OK - sorry for being unclear I'll have another go.
My problem is not because of the length -1 issue . That was a typo I am ashamed to say, and my actual code does have it limited to array. lenght -1.
Here goes my second try at explaining:
I have a 2d array.
I need to check what the values of the "neighbours" of each element in the array is:
For example, array will have neighbours array, array, array, array, array , array, array, array
Which can be expressed as array[row][count] has neigbours array[row][column+1], array[row+1][column+1], array[row+1][column] etc.
Each array element has eight neighbours, if it is not on the "edge of the grid", as in, if it does not have a row or column value of 0 or a row or column value of array.length-1
Now, if a element has the same value as 3 of its neighbours a counter variable needs to be incremented.
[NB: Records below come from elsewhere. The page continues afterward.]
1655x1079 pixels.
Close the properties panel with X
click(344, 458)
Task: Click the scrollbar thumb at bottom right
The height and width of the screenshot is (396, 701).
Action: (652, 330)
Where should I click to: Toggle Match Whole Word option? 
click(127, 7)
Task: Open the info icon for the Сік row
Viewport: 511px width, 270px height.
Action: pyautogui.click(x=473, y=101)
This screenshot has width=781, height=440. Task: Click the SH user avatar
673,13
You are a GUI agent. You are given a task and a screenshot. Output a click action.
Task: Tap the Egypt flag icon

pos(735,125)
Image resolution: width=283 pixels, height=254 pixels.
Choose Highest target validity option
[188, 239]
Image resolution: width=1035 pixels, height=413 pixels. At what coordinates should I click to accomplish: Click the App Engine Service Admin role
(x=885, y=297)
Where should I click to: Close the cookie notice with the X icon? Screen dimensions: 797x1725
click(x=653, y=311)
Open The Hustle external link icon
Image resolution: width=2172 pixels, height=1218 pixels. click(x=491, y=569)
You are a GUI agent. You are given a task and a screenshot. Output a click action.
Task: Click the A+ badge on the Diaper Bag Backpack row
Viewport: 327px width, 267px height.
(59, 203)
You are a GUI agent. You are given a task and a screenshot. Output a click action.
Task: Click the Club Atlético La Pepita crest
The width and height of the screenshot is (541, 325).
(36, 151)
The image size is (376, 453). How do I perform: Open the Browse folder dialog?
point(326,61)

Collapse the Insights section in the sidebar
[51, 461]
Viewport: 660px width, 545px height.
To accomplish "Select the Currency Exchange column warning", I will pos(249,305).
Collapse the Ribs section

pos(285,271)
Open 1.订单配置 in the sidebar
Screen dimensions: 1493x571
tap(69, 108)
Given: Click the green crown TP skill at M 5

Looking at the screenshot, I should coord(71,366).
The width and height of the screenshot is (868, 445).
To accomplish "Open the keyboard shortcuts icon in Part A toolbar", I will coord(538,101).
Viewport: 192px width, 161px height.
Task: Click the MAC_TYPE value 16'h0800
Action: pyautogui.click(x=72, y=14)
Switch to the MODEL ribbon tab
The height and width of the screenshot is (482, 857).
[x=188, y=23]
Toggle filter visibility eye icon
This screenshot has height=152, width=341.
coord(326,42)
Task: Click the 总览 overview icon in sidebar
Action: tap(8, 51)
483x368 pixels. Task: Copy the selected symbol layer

To try to find the values of each elements neighbours, I loop through the rows and columns of the array, and compare each element to the array[row][column+1] etc as explained above to see if it has the same value as its neighbour.
But I get the out of bounds error if the element I'm checking has a row or column value of 0 or array.lenght-1 because if row is 0, then array[row-1][column] gives me a -1 value for row. And so on for column at 0 etc.
I can avoid this by if - else statements, that is, if(row == 0) then only check certain neighbours, not those that decrement row. But this gives me a very long ugly list of if-elses that confuse me and somewhere in there lurks a logical mistake.
I was wondering if there is a better way of checking for the "neighbours" of a 2d array.